Veven is a children’s theater piece first performed in Oslo by the Norwegian theater collective Pleiade.[1] The word “veven” meaning “web” in English and “ağ” in Turkish, references the wood wide web, a term that points to fungi and mycorrhizal connections. In this paper, I will invite the actors of the wood wide web from the soil to the stage and analyze Veven through a posthumanist lens.[2] I’d like to thank Azranur Elif Sucuoğlu for the proofreading of the Turkish version. Türkçe versiyon için buraya tıklayınız.

The trailer of Veven

The story of Veven begins with a little girl named Karoline communicating with fungi.

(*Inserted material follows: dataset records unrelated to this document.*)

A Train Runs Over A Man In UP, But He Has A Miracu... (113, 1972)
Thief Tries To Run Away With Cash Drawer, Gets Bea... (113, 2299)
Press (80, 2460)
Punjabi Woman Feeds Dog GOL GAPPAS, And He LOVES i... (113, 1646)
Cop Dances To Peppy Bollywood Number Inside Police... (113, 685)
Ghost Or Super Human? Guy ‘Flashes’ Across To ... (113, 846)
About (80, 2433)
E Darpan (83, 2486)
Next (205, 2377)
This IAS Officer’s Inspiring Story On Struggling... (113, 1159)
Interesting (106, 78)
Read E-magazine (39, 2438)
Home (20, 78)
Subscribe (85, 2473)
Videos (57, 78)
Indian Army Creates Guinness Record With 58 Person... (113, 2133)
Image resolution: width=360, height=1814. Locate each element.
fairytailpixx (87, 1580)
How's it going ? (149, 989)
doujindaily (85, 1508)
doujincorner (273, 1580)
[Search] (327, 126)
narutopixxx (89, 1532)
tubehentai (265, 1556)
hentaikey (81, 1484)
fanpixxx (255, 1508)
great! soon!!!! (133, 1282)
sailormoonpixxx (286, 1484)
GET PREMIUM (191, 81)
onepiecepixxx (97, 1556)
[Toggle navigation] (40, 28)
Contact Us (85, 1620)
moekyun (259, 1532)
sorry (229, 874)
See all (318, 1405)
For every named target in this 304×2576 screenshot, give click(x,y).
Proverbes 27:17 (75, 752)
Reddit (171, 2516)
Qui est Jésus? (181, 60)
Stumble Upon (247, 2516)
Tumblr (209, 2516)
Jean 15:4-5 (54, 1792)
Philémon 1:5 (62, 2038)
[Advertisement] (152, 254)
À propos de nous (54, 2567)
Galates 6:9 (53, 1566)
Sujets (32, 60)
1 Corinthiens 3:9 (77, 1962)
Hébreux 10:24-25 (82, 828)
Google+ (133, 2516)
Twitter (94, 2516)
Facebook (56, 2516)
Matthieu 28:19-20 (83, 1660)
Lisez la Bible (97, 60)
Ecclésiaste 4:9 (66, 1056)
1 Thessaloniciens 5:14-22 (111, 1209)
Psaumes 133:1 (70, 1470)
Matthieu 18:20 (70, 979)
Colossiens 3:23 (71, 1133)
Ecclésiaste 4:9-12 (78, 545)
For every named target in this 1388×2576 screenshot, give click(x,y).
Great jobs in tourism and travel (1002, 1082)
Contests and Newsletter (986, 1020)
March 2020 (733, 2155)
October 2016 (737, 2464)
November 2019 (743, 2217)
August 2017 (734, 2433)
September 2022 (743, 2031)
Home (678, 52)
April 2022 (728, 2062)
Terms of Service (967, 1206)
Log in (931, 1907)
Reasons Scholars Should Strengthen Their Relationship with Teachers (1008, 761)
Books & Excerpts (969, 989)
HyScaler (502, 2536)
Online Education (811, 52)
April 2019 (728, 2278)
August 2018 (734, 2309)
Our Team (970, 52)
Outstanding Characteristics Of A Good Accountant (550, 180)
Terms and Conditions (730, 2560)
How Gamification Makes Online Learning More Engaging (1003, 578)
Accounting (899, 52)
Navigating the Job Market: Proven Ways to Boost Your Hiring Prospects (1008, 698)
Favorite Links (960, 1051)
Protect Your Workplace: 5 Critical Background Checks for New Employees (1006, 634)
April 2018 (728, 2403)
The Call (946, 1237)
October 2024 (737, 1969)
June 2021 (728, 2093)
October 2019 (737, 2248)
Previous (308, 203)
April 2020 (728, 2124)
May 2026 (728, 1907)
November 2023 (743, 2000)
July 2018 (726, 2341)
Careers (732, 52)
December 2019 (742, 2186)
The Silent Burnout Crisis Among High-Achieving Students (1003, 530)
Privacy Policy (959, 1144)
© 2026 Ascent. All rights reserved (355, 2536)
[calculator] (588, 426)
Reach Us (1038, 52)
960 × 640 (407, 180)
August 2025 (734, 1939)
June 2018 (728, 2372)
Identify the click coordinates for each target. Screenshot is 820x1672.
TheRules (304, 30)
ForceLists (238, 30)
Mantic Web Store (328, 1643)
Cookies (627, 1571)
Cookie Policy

While playing in the forest with her friend Hedvig, Karoline discovers the fungal network of roots and minerals. Karoline is shy and quiet, while Hedvig is her complete opposite: a rebellious and spoiled child. Hedvig’s actions, like throwing the wrapper of the chocolate she ate on the ground and damaging tree branches, anger Karoline. Karoline shouts at her friend in frustration and tells her to leave the forest. In that moment, the fungi pull Hedvig into the wood wide web (Veven). The fungi, who are friends with Karoline, believe that Hedvig’s harmful behavior means she must be transformed. They wish to decompose and return her body to nature. After all, this event will happen sooner or later. Upon learning this, Karoline tries to find and save her friend. Meanwhile, Hedvig meets a fungus in the wood wide web, speaks to it, and begins to weaken and decay. The only way out is to sing the forest’s song. Fortunately, with the help of the spirit of the forest, Karoline finds her friend. Together, they sing the forest’s song and return to the surface of the forest. By the end of the adventure, both of them have changed their perspectives on the fungi and the wood wide web.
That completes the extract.